Gabon–CNOG: Un grabuge financier pourrait bousculer des têtes et menace de secouer l’institution
Par/Fabrice Guitrie
À l’approche de l’élection pour le renouvellement du Comité exécutif du Comité National Olympique du Gabon (CNOG), selon les informations judiciaires du mois un dossier sensible refait surface et pourrait bouleverser l’équilibre interne de l’institution mais les noms non pas circuler. Selon des informations concordantes, une affaire de détournement présumé de fonds, impliquant des montants importants, a été récemment rouverte par la justice, tandis que le Comité International Olympique (CIO) serait déjà en possession d’éléments liés à ce dossier.

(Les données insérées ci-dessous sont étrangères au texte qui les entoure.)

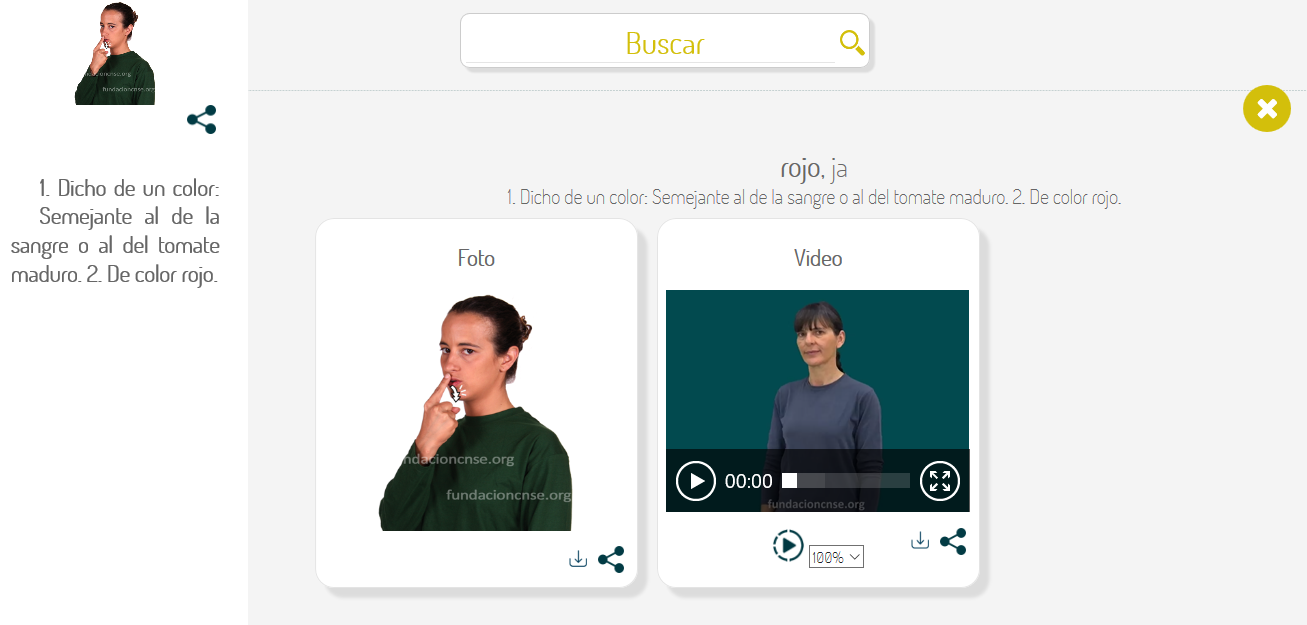Viewport: 1307px width, 625px height.
Task: Click the magnifying glass search icon
Action: [852, 42]
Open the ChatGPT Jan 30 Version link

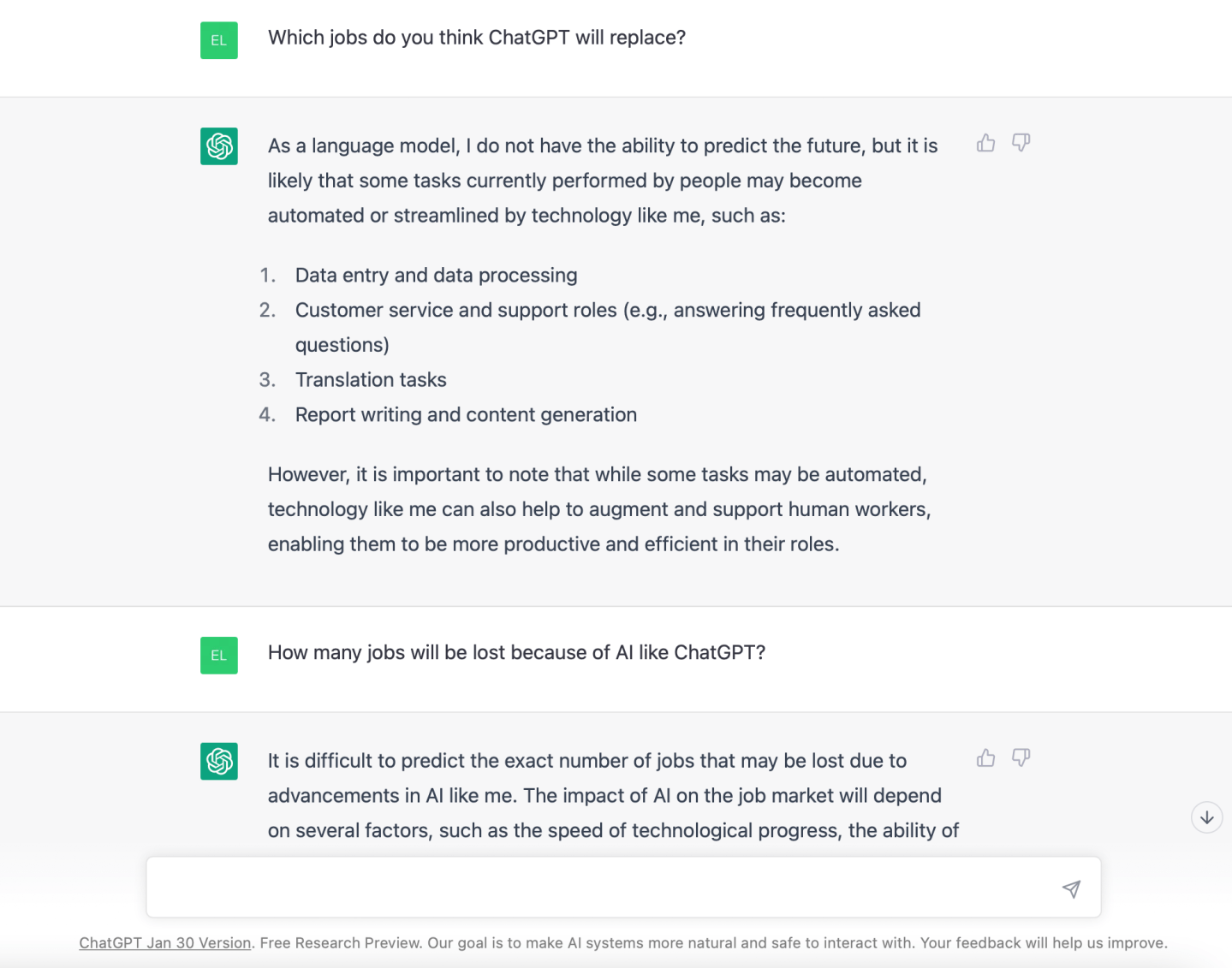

Au cœur de cette affaire figure un présumé détournement estimé à près de 390 000 dollars américains, un montant qui suscite de vives inquiétudes au sein du mouvement sportif gabonais. Les soupçons portent notamment sur l’utilisation de factures liées à des sociétés écrans, ainsi que sur des irrégularités attribuées à une structure chargée de la comptabilité. Ces pratiques présumées incluraient également une fraude liée au paiement d’une subvention continentale, qui aurait été justifiée par des factures jugées fictives.
Un autre volet sensible concerne le soutien financier destiné à l’athlète Hoye Yenda Moukoula. Selon les informations disponibles, deux chèques d’un montant respectif de 8 155 250 francs CFA et 11 450 000 francs CFA, soit un total de 19 605 250 francs CFA, auraient été émis dans le cadre de l’accompagnement de cet athlète. Toutefois, il ressort que ce dernier n’aurait perçu qu’environ 3 millions de francs CFA, laissant planer de sérieux doutes sur la destination réelle du reste des fonds et peut bouger l'athlétisme.
La réouverture de ce dossier intervient dans un contexte particulièrement sensible, marqué par les préparatifs de l’élection du nouveau Comité exécutif du CNOG. Pour plusieurs observateurs, cette affaire pourrait avoir des conséquences majeures sur la crédibilité des candidats et sur l’image globale de l’institution olympique nationale.
Au-delà des enjeux électoraux, cette situation soulève des interrogations sur les mécanismes de contrôle financier et de gouvernance au sein du mouvement olympique gabonais. Si les faits évoqués venaient à être confirmés par les investigations judiciaires, ils pourraient entraîner des sanctions disciplinaires, voire pénales, ainsi que des mesures de la part des instances internationales.
Dans les milieux sportifs, l’affaire commence déjà à alimenter les discussions, certains redoutant que ce grabuge financier ne provoque une onde de choc capable de rebattre les cartes à la tête du CNOG. Les prochains développements judiciaires et institutionnels seront donc scrutés avec attention, alors que l’institution se trouve à un tournant décisif de son histoire.